Vivian started toward the powder room but paused in the middle of the living room. She scanned the room in the darkness—the moonlight glinting off the snow lighting the room in shades of gray and black. There was nothing amiss, and yet the house felt odd. She sniffed. Was that cigar smoke? She paused to turn on a lamp, but the scrape on her hand demanded immediate attention. She rushed to the bathroom and opened the medicine cabinet, rummaging for the bandages and antiseptic. She closed the mirrored door, att
ended to her hand, and then straightened to replace the supplies.
She noticed in the reflection of the mirror that the linen closet door behind her was ajar. A chill went down her spine. Suddenly, she knew. Someone was in there, lurking, patiently waiting to jump out and clock her with a blackjack. Heart hammering, she whirled and flung the door all the way open. It hit the wall with a solid bang, exposing the contents of neatly folded sheets and towels. Nothing else.

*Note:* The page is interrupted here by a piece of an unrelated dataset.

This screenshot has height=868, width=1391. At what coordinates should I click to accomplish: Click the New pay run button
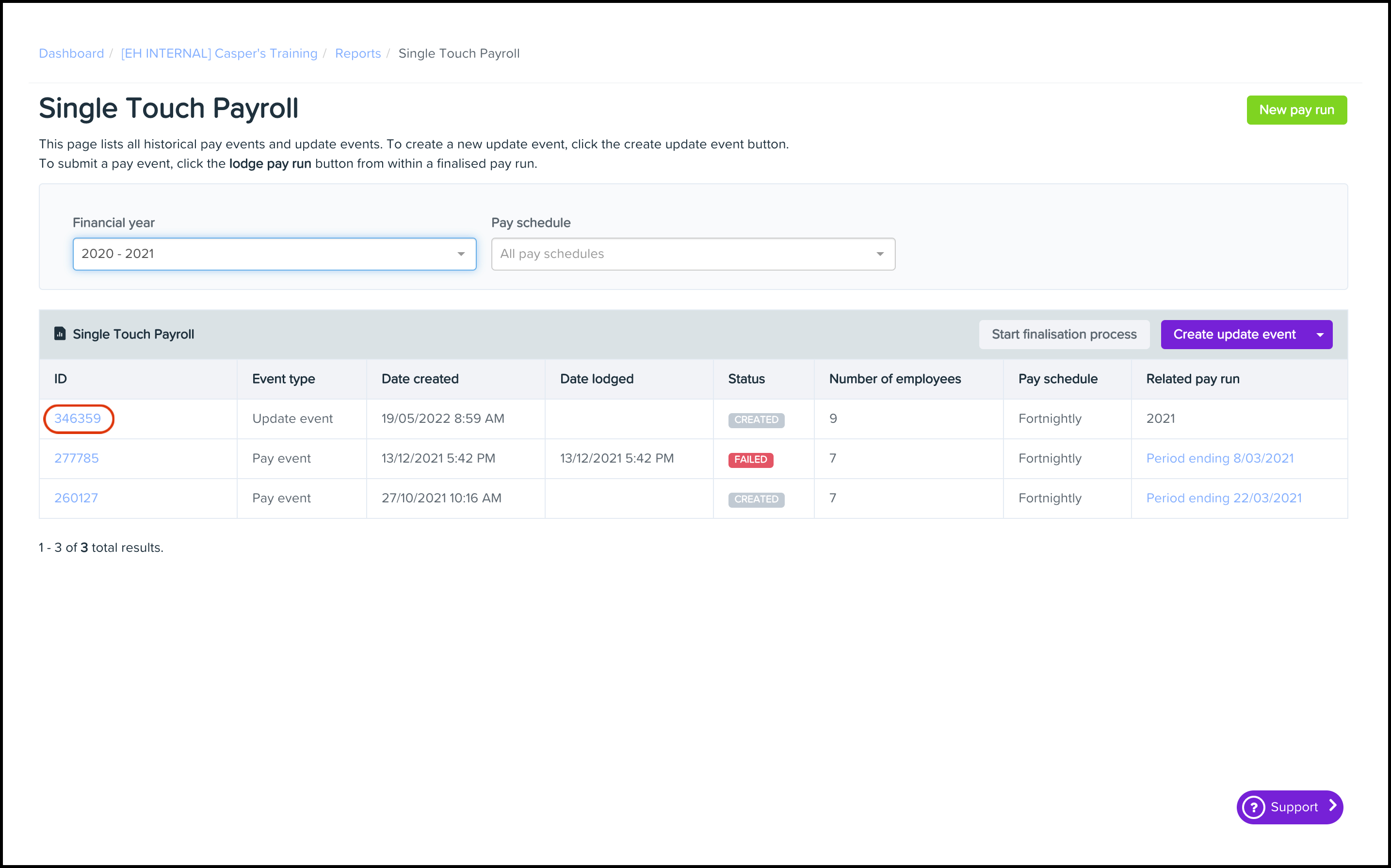[x=1296, y=110]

She walked through the tiny coach house, turning on every light as she went. She stopped and studied the drawer of the side table. Had she left it ajar like that? She pulled it open and studied the contents. Nothing seemed missing, but her place was such a mess on an average day that she wouldn’t even be able to tell if someone had been rifling through her things. She glanced around the room. She told herself that it was just her imagination and the adrenaline still pumping through her veins from being followed and slipping on the ice. But she couldn’t shake the feeling that someone had been in her house tonight.
She realized she had no weapon that she could use to protect herself if that someone decided to come back. She searched the small house and, in the end, curled up in her bed, all the lights on, with a cast-iron skillet sitting on her nightstand. She’d have to swing it with both hands, but it could knock a grown man cold.
Vivian lay there wide awake, her right hand curled around the handle of the skillet. Then her eyes snagged on the Kewpie doll propped against the pillow on the opposite side of the bed. Impulsively, she reached for it with her left hand and pulled it close. Her father had won that cheap doll for her at a carnival game long ago—so long ago it seemed part of another life. She curled her arm and tucked the doll comfortingly under her arm.
She smoothed her fingers along the molded curve of the curl over the doll’s forehead as she stared at the ceiling. Who had followed her from the streetcar, and who had been in her house? And why? What were they looking for? Feeling the keys still on the string around her neck, she pressed them into her chest lightly with her fingertips. Then she finally admitted to herself that whatever she had unwittingly discovered went deeper than her father holding a ledger for a client. A lot deeper.